Move banner to games
Kevin Oberman
oberman at es.net
Thu Oct 7 15:41:26 UTC 2010
> Date: Thu, 07 Oct 2010 16:49:43 +0200
> From: Daniel Braniss <danny at cs.huji.ac.il>
> Sender: owner-freebsd-current at freebsd.org
>
> > In message <4CADC453.7010404 at googlemail.com>, "army.of.root" writes:
> > > On 10\10\02 18:48, Paul B Mahol wrote:
> > > > On 10/2/10, Brandon Gooch<jamesbrandongooch at gmail.com> wrote:
> > > >> On Sat, Oct 2, 2010 at 7:36 AM, Paul B Mahol<onemda at gmail.com> wrote:
> > > >>> Hi,
> > > >>>
> > > >>> I see no point to have it in usr/bin.
> > > >>
> > > >> Cool! This is the first time I've heard of this program! How come the
> > > >> folks at my university who manage the line printers have never let me
> > > >> on to this?!
> > > >>
> > > >> Ahh -- wait a sec -- I'm beginning to see your point about the whole
> > > >> "move it to games thing"...
> > > >>
> > > >> -Brandon aka "The Green Bar Bandit"
> > > >>
> > > >
> > > > NetBSD and OpenBSD have this version in games and horizontal version
> > > > of banner in usr/bin.
> > > >
> > > > I see no point to have this program(s) in base at all.
> > > >
> > > > I will just stop here.
> > >
> > > Hi,
> > >
> > > A horizontal version of banner could be nice for motd etc.
> > >
> > > I like banner.
> > > It makes me smile and think that FreeBSD is a cosy place to be.
> >
> > It's been in the base for decades. People used it to print banners on
> > reports, before laser and ink jet printers were around, when tractor feed
> > printers ruled. Banner was more than just a game. People used it for
> > production work. I suppose you could still use it for its intended purpose
> > today however with the graphical tools we have today it's a little archaic.

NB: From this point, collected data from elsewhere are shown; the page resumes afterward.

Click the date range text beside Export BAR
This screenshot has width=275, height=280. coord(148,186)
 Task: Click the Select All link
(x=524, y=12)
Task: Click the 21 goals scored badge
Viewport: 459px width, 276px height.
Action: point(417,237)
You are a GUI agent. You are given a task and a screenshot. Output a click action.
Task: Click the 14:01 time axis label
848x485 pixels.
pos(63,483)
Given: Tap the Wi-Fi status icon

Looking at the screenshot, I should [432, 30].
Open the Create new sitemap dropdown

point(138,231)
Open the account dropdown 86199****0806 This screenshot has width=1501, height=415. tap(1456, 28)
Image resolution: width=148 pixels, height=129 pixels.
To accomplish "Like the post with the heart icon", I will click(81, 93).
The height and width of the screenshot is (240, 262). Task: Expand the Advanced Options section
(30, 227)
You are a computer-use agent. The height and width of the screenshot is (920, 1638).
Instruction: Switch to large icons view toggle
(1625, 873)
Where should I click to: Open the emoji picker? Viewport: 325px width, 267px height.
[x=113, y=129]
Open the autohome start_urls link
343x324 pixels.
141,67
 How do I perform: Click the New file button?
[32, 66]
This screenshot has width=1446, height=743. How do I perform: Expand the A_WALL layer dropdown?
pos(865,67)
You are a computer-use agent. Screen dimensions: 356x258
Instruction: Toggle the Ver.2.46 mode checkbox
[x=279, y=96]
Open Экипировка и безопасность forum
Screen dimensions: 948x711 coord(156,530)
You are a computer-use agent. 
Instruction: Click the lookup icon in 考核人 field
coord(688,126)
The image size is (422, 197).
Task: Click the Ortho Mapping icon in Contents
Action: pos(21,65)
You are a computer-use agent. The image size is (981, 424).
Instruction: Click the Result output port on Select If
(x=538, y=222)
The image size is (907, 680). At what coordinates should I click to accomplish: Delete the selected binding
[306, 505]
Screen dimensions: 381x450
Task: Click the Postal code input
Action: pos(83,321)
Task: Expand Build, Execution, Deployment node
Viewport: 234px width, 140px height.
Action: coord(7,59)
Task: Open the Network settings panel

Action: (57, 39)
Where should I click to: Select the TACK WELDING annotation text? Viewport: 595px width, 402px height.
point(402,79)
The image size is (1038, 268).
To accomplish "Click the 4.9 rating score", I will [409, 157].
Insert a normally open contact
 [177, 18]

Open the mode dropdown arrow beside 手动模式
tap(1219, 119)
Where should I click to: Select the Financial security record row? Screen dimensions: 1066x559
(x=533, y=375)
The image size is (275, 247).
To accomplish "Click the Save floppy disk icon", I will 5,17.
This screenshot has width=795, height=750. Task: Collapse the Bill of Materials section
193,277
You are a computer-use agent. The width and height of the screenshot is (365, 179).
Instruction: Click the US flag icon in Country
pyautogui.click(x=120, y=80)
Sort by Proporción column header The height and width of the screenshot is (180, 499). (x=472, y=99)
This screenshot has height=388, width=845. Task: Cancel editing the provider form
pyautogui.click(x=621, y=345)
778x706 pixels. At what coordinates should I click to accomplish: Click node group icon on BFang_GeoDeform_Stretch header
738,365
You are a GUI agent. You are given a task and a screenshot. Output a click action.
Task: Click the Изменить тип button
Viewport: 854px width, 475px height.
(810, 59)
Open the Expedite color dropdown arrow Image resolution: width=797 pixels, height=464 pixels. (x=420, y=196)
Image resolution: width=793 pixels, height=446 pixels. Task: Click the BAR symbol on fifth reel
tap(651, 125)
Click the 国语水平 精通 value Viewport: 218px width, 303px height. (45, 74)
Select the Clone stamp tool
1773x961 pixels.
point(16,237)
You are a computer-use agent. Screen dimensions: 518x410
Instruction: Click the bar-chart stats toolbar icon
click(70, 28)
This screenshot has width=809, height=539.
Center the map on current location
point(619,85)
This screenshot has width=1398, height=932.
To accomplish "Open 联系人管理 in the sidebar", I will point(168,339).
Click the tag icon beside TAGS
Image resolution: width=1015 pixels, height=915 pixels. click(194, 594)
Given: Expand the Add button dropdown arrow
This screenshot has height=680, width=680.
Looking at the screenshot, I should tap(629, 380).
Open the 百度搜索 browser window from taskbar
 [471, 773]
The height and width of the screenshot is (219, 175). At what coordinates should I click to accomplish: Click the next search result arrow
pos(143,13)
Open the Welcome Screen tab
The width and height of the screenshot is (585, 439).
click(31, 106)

> > Having said that, it doesn't take up a lot of space and should probably
> > remain where it is.
> >
> > BTW, I'm of the age where I did use it and tools like it (on the IBM
> > mainframe) for real work.
>
> ah memories, I had the walls of my office covered with pi with some very long
> precision :-)
I'm so sorry.
I'm more prone to remember the ASCII rendering of the artwork of rather
long images from a popular magazine which would certainly (and properly)
be unacceptble in the workplace today. :-)
--
R. Kevin Oberman, Network Engineer
Energy Sciences Network (ESnet)
Ernest O. Lawrence Berkeley National Laboratory (Berkeley Lab)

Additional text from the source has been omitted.